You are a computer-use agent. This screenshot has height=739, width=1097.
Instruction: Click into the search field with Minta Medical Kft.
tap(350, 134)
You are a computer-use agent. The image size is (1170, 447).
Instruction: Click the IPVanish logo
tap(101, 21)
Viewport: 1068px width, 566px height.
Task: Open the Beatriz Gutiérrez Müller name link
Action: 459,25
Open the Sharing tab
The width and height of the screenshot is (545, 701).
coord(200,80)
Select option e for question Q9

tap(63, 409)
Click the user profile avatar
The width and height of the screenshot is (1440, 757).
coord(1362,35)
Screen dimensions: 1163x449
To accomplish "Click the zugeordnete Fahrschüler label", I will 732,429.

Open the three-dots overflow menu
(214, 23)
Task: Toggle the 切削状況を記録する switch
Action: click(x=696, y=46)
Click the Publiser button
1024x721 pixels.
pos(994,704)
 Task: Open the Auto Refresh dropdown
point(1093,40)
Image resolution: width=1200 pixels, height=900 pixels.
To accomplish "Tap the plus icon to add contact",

• • • •

WORK INSTRUCTION
From the first line to the last, retype the data exactly.

EXERCISE RESPONSE
You are a computer-use agent. This screenshot has height=739, width=1097.
Instruction: Click into the search field with Minta Medical Kft.
tap(350, 134)
You are a computer-use agent. The image size is (1170, 447).
Instruction: Click the IPVanish logo
tap(101, 21)
Viewport: 1068px width, 566px height.
Task: Open the Beatriz Gutiérrez Müller name link
Action: 459,25
Open the Sharing tab
The width and height of the screenshot is (545, 701).
coord(200,80)
Select option e for question Q9

tap(63, 409)
Click the user profile avatar
The width and height of the screenshot is (1440, 757).
coord(1362,35)
Screen dimensions: 1163x449
To accomplish "Click the zugeordnete Fahrschüler label", I will 732,429.

Open the three-dots overflow menu
(214, 23)
Task: Toggle the 切削状況を記録する switch
Action: click(x=696, y=46)
Click the Publiser button
1024x721 pixels.
pos(994,704)
 Task: Open the Auto Refresh dropdown
point(1093,40)
Image resolution: width=1200 pixels, height=900 pixels.
To accomplish "Tap the plus icon to add contact",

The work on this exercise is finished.